• **What is needed**: Search term "agriculture": copy each line of the records that contains it.

• **Material to process**:
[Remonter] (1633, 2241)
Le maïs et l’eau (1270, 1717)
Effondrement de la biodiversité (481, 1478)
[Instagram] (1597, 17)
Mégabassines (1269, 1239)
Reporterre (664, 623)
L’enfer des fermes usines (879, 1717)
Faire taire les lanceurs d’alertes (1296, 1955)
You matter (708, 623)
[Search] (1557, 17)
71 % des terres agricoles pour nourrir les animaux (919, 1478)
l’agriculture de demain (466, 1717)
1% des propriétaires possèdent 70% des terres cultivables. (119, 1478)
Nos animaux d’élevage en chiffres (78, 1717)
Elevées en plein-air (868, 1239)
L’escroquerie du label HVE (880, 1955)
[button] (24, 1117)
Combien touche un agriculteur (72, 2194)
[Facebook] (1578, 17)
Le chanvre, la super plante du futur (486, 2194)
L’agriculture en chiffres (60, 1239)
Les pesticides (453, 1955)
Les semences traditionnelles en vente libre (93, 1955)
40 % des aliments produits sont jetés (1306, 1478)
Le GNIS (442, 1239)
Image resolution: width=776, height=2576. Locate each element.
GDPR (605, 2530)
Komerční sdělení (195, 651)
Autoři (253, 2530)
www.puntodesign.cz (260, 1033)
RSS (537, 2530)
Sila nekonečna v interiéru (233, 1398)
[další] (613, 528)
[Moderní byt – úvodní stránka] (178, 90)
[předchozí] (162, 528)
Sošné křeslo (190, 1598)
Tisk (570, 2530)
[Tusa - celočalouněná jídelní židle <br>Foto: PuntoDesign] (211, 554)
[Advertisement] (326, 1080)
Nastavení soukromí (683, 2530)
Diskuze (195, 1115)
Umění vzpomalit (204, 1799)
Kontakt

• **Answer space**:
l’agriculture de demain (466, 1717)
L’agriculture en chiffres (60, 1239)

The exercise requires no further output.